Наш русский писатель, а особенно писатель-фантаст – невероятно чуткий барометр, откликающийся на те страхи, надежды и мечтания, коими полнится общество. Хороший литератор – настоящий человек-измеритель, питающийся лучами коллективного бессознательного. Этот ходячий прибор чувствует «зашкал» задолго до того, как градус беспокойства поднимется до критических величин. И редко ошибается… к сожалению. Потому что радужные эмоции он «ловит» до крайности редко, а в скверных предчувствиях оказывается прав до крайности часто.
То, что подцепили перечисленные выше писатели, очень трудно определить в четких формулировках, рационально. Скорее, речь может идти о весьма сильном ощущении – расплывчатом, но устрашающем.
В двух словах его можно описать следующим образом: мелко и холодно .
Второе, допустим, понятно. Из-под двери будущего сквозит холодом. Мороз ещё не сбывшегося пробирает до костей. Отчего? Да слишком много думают и говорят о том, что там, в «прекрасном далёко», сохранится лишь ничтожная толика человеческого – того, чем жил мир на протяжении нескольких тысячелетий городской цивилизации. Нынче непрестанно борются между собой два мировидения – либерально-прогрессистское и консервативно-почвенническое. Но, видимо, ни одно из них не возобладает, а будет нечто третье, вообще слабо связанное с возможностью сохранить суть человека и полноценную культуру его. Грядущее, кажется, не очень заинтересовано в… людях – если прикладывать к людям традиционное понимание этого слова, а не что-нибудь, невозвратно стирающее нас и на нашем месте малюющее принципиально новую сущность. Кризис когда-нибудь кончится. Не он страшен: как-нибудь перетерпим! Однако не обернутся ли его конечные стадии начальными фазами этой ужасающей трансформации в нечто не-человеческое? Мета-, супер-, транс-… но прежде всего именно не-человеческое.

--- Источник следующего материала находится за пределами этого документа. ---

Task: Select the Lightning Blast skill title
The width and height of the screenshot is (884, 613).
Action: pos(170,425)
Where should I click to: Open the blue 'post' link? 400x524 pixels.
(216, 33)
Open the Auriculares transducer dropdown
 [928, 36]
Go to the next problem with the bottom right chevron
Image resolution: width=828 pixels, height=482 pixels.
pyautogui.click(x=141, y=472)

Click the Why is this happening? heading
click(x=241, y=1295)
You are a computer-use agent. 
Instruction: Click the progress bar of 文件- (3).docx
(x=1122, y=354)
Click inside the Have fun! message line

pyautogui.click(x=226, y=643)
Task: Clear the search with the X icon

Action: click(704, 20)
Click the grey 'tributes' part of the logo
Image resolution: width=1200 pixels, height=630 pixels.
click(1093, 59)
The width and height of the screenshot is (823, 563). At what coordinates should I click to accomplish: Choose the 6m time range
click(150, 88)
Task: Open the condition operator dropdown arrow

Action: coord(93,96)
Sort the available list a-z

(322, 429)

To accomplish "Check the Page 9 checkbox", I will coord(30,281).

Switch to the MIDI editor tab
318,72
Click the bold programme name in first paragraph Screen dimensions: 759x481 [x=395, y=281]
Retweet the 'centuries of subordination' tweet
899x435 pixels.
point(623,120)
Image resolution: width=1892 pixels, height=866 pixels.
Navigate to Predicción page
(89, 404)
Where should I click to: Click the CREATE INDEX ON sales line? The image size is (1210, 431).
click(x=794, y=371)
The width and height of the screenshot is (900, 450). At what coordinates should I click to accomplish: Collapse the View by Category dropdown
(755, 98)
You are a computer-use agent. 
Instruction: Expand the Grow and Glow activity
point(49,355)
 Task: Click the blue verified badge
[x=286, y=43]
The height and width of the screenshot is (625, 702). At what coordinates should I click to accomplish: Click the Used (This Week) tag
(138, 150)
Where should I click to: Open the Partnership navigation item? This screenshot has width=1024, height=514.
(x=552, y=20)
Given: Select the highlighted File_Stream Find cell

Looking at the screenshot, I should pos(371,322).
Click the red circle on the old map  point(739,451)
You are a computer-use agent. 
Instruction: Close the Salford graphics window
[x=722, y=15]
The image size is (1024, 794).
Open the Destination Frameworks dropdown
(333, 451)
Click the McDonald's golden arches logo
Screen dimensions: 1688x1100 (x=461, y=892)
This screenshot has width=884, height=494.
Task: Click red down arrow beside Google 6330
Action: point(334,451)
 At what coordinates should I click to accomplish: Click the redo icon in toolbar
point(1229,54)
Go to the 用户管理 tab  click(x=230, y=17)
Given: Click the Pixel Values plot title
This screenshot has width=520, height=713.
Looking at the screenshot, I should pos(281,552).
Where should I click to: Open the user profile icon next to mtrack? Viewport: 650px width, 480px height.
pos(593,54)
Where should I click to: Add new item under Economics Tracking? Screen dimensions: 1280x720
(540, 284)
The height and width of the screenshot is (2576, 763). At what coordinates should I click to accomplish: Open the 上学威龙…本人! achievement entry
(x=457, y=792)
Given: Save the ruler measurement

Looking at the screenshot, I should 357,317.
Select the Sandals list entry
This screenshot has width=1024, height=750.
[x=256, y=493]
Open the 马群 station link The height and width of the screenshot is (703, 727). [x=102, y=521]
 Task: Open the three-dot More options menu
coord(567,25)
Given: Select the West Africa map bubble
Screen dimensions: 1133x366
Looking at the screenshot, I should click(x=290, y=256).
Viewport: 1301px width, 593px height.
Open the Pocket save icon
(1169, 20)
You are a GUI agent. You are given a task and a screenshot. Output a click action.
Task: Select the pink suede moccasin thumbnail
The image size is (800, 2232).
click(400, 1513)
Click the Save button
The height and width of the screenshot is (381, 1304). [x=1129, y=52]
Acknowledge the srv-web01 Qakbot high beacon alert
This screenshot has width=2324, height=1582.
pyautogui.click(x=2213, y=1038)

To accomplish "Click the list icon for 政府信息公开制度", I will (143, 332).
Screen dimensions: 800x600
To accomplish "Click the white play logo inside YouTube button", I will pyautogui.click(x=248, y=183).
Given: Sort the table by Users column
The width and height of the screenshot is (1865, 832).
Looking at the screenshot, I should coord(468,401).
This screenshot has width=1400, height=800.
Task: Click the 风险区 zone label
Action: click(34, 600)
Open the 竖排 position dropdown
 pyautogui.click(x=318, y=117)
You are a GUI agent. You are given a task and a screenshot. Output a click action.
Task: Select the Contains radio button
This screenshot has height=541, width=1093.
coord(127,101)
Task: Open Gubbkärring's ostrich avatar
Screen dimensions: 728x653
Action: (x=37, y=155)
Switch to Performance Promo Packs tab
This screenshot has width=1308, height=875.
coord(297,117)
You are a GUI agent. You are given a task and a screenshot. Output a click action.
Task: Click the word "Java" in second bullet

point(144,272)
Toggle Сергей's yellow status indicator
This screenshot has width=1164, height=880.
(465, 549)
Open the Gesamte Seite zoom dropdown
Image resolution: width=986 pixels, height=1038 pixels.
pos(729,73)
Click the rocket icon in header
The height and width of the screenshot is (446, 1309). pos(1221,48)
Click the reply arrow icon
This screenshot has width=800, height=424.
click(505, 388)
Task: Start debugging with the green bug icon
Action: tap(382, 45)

Оттого-то и холодно. Оттого-то и зябко. Словно стоишь на отмели, и в ботинки наливается ледяная вода, а за воротник непрошеным гостем пролезает ледяной ветер.
Но почему ещё и мелко?
Да из-за того, что новый мир, кажется, не хочет принимать интеллектуальную жизнь старого мира во всей её пестроте и сложности. Происходит стремительное упрощение и уплощение всего и вся. Всё строится в ровные ряды, всё пакуется в брикеты со стандартизированными наклейками, всё загоняется в рамки «конфекции». Высокие смыслы убавляют в росте, сгибаются, мельчают. Глубины обращаются в ровные места, омуты заиливаются.
Улавливая черты нечеловеческого будущего, фантаст чувствует: нас ожидают очень интересные эксперименты над нами, только общество их не хочет. Люди их опасаются. Когда всерьёз повеяло эпохой метагомов, люди стали осторожнее открывать дверь своего дома и приглашать того, кто за нею стоит, зайти.
Писатель всегда один. Он боится, и он чётко понимает, что в одиночку может лишь прокричать об опасности, но не остановить её. А потому, отчаявшись, плодит чёрные апокалиптические сны. Ему так удобнее – чисто психологически.
Но… это именно писатель. Он трусит сильнее прочих, поскольку у него и воображение развито лучше, чем у «молчаливого большинства».
Зато человечество в целом – далеко не столь нервная особа, как фантазёр-фантаст. Когда за ним придут, оно, быть может, не станет покорно отмыкать засовы, а отправит визитёров по другому адресу. Очень дальнему.
Есть такая надежда…
А потому не стоит торопить конец света. Даже мысленно.